- [Problem statement]:
Please transcribe exactly the lines from the line holding "You are a computer-use agent." through the end of the data below, and skip any pictures.

-- Opening Marker --

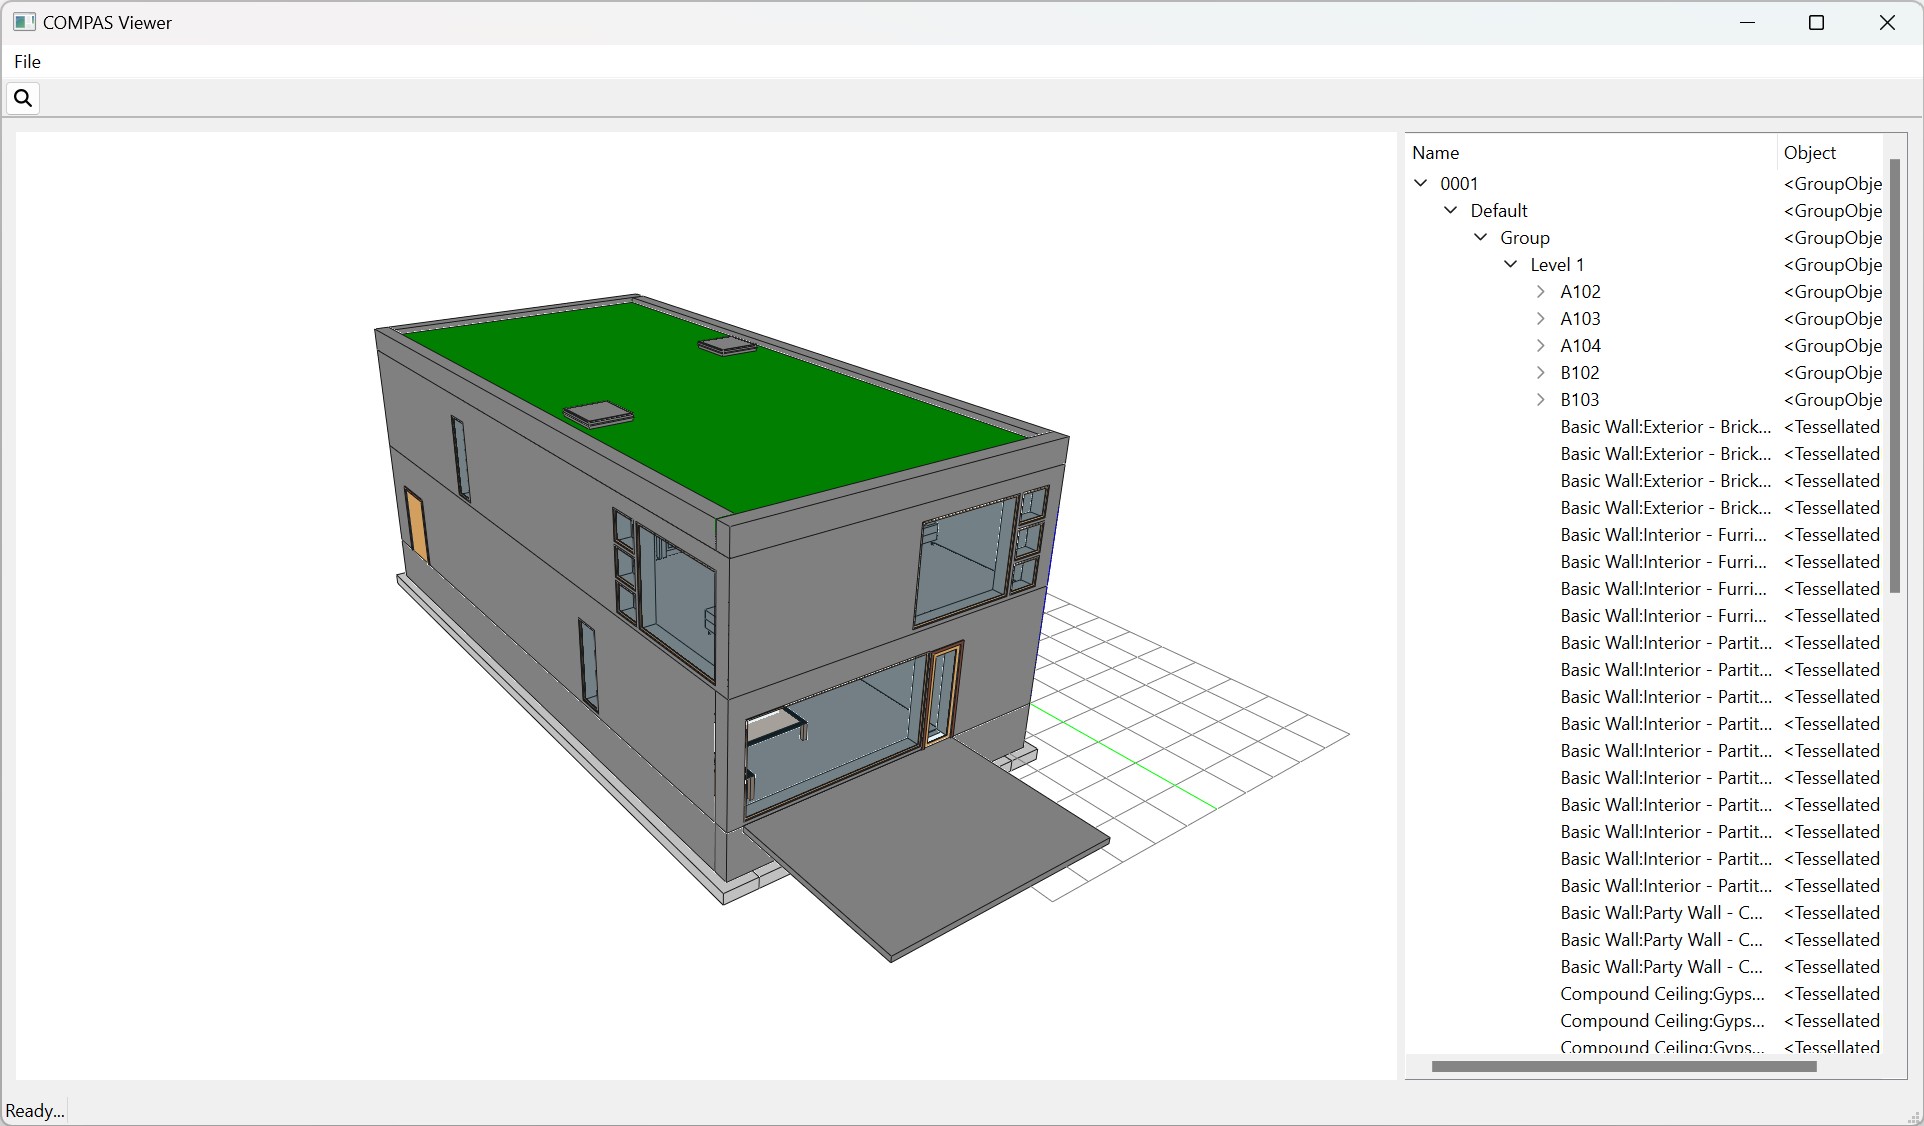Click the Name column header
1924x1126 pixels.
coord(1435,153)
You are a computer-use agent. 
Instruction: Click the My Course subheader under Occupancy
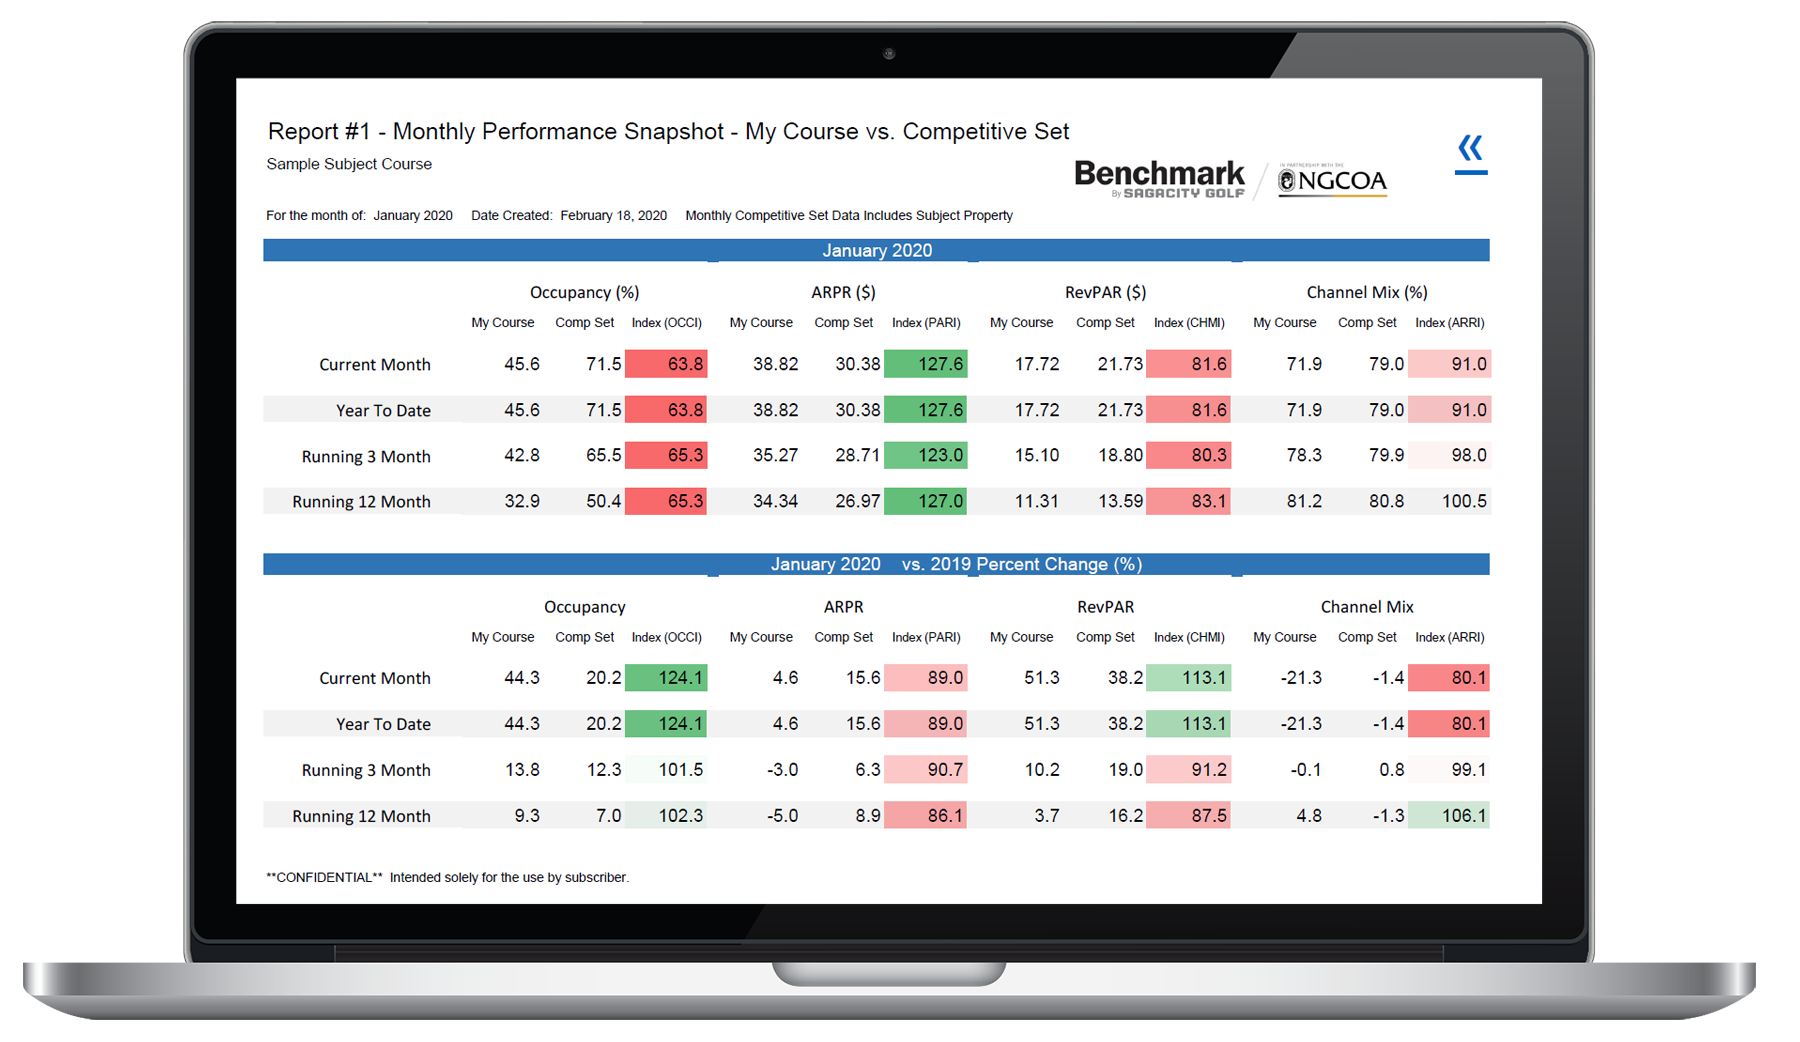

-- Closing Marker --

- [Task output]:
You are a computer-use agent. 
Instruction: Click the My Course subheader under Occupancy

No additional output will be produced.